Users should be able to change the structure of the database without affecting the applications that use it. For example, suppose that the requirements of your applications change. A simple example would be expanding ZIP codes from five digits to nine digits. In a traditional approach using COBOL programs, each individual COBOL application program that used that particular field would have to be changed, recompiled, and retested. The programs would be unable to recognize or access a file that had been changed and contained a new data description; this, in turn, might cause disruption in processing unless the change were carefully planned.
Most database programs provide the ability to change the database structure by simply changing the ZIP code field and the data-entry form. In this case, data independence allows for minimal disruption of current and existing applications. Users can continue to work and can even ignore the nine-digit code if they choose. Eventually, the file will be converted to the new nine-digit ZIP code, but the ease with which the changeover takes place emphasizes the importance of data independence.
DATA INTEGRITY
Data integrity refers to the accuracy, correctness, or validity of the data in the database. In a database system, data integrity means safeguarding the data against invalid alteration or destruction. In large on-line database system, data integrity becomes a more severe problem and two additional complications arise. The first has to do with many users accessing the database concurrently. For example, if thousands of travel agents and airline reservation clerks are accessing the same database at once, and two agents book the same seat on the same flight, the first agent's booking will be lost. In such cases the technique of locking the record or field provides the means for preventing one user from accessing a record while another user is updating the same record.
The second complication relates to hardware, software, or human error during the course of processing and involves database transactions to keep the database in a consistent state of integrity. A database transaction is a group of database modifications treated as a single unit. For example, an agent booking an airline reservation involves several database updates (i.e., adding the passenger's name and address and updating the seats-available field), which comprise a single transaction. The database transaction is not considered to be completed until all updates have been completed; otherwise, none of the updates will be allowed to take place.
DATA SECURITY
Data security refers to the protection of a database against unauthorized or illegal access or modification.

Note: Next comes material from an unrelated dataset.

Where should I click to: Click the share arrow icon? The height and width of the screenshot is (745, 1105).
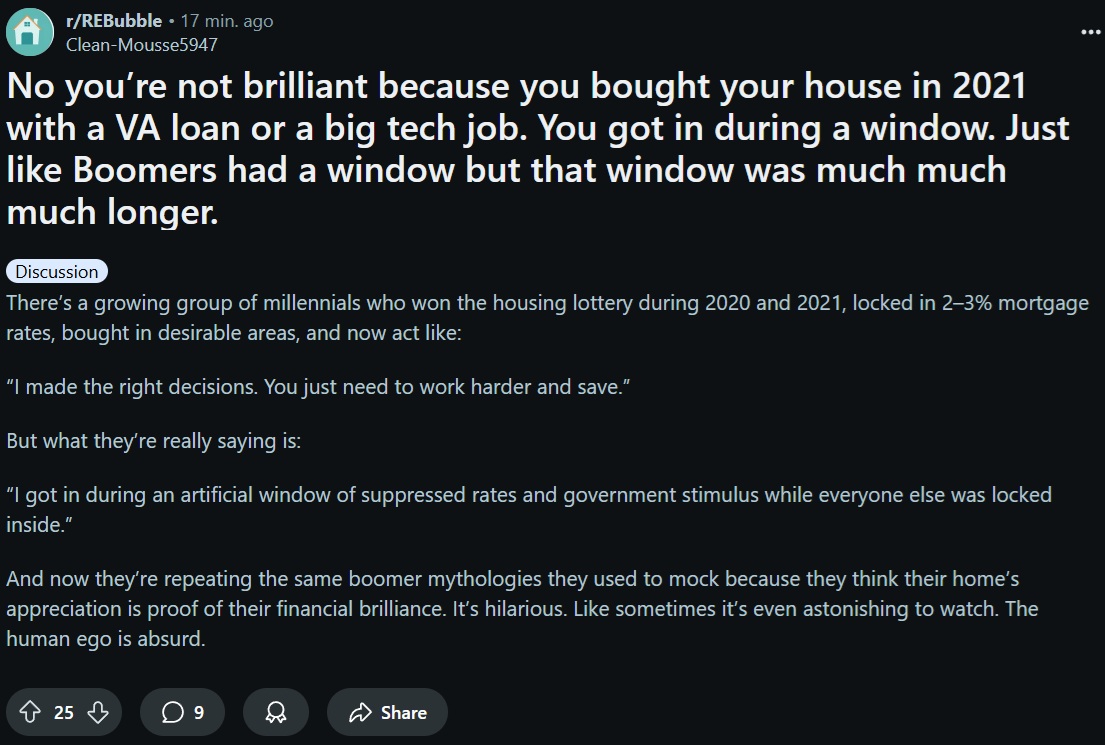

This usually involves one or more levels of password protection that are specified in the data dictionary. For example, a high-level password might allow a user to read from, write to, and modify the database structure, whereas a low-level password might only allow a user to read from the database.
Often an audit trail-the recorded history of the modifications to a database-can be used to identify where and when a database was tampered with and it can also be used to restore the file to its original condition.
1.4 MANAGEMENT INFORMATION SYSTEM (MIS)
The management information system (MIS) concept has been defined in dozens of ways. Since one organization's model of an MIS is likely to differ from that of another, it's not surprising that their MIS definitions would also vary in scope and breadth. For our purposes, an MIS can be defined as a network of computer-based data processing procedures developed in an organization and integrated as necessary with manual and other procedures for the purpose of providing timely and effective information to support decision making and other necessary management functions.